- _RECORD EXTRACTS_
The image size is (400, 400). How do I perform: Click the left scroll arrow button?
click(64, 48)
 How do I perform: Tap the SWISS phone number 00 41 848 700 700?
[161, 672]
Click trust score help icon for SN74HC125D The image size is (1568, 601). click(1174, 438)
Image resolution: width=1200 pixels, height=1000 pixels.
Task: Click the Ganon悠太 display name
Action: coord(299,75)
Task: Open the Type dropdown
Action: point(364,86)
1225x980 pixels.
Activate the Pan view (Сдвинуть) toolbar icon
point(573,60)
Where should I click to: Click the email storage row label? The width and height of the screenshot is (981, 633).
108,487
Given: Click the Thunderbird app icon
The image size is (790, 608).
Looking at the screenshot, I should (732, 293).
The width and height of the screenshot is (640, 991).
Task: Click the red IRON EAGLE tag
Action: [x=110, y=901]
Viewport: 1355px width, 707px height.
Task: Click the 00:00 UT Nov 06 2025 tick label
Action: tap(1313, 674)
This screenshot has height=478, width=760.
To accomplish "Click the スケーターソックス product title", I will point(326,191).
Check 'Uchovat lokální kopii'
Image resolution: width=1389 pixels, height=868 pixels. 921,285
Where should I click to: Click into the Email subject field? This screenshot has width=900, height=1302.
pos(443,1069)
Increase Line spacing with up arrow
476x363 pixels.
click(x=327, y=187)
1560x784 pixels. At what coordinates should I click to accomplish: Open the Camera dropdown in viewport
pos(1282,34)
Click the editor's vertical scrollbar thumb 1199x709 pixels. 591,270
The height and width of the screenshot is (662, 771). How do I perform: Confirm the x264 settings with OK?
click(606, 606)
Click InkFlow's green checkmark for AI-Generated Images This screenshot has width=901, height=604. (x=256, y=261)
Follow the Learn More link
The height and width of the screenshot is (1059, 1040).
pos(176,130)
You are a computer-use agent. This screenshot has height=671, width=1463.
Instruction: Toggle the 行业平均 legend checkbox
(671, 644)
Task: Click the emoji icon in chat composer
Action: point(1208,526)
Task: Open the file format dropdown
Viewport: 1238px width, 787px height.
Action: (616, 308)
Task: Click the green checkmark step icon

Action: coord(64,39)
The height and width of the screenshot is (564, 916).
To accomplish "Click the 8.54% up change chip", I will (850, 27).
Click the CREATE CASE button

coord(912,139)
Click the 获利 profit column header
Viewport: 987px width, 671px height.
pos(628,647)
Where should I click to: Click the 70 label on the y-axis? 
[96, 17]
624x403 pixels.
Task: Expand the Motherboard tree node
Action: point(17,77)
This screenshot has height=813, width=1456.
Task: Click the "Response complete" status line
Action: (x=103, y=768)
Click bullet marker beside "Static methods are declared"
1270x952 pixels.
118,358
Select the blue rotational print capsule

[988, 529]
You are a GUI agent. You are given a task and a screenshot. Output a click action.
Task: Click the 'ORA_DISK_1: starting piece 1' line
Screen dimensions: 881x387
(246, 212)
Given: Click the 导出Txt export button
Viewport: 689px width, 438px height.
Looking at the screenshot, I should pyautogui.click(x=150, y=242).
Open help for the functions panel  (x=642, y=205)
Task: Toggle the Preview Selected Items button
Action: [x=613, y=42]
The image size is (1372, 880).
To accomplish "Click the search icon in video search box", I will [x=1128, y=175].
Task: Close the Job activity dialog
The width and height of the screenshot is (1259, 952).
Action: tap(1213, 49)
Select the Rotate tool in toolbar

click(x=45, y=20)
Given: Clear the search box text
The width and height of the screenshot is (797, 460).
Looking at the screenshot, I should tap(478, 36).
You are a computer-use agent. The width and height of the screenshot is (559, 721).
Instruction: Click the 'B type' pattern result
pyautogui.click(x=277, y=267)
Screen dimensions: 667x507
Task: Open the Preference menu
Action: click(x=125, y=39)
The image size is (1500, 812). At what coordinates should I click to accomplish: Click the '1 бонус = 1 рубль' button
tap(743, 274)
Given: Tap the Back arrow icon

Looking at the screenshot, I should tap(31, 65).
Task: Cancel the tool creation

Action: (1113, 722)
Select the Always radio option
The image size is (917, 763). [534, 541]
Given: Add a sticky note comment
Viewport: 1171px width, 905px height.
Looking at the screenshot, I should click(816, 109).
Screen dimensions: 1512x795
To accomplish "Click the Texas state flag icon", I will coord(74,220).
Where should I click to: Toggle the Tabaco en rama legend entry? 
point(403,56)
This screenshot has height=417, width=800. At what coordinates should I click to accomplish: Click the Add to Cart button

- _WHAT TO WORK ON_
Your answer should be the lines of the listing above between the line holding "Given: Click the Thunderbird app icon" and the line holding "Task: Open the file format dropdown", inclusive, restated word for word and alone.

- _FINISHED TASK_
Given: Click the Thunderbird app icon
The image size is (790, 608).
Looking at the screenshot, I should (732, 293).
The width and height of the screenshot is (640, 991).
Task: Click the red IRON EAGLE tag
Action: [x=110, y=901]
Viewport: 1355px width, 707px height.
Task: Click the 00:00 UT Nov 06 2025 tick label
Action: tap(1313, 674)
This screenshot has height=478, width=760.
To accomplish "Click the スケーターソックス product title", I will point(326,191).
Check 'Uchovat lokální kopii'
Image resolution: width=1389 pixels, height=868 pixels. 921,285
Where should I click to: Click into the Email subject field? This screenshot has width=900, height=1302.
pos(443,1069)
Increase Line spacing with up arrow
476x363 pixels.
click(x=327, y=187)
1560x784 pixels. At what coordinates should I click to accomplish: Open the Camera dropdown in viewport
pos(1282,34)
Click the editor's vertical scrollbar thumb 1199x709 pixels. 591,270
The height and width of the screenshot is (662, 771). How do I perform: Confirm the x264 settings with OK?
click(606, 606)
Click InkFlow's green checkmark for AI-Generated Images This screenshot has width=901, height=604. (x=256, y=261)
Follow the Learn More link
The height and width of the screenshot is (1059, 1040).
pos(176,130)
You are a computer-use agent. This screenshot has height=671, width=1463.
Instruction: Toggle the 行业平均 legend checkbox
(671, 644)
Task: Click the emoji icon in chat composer
Action: point(1208,526)
Task: Open the file format dropdown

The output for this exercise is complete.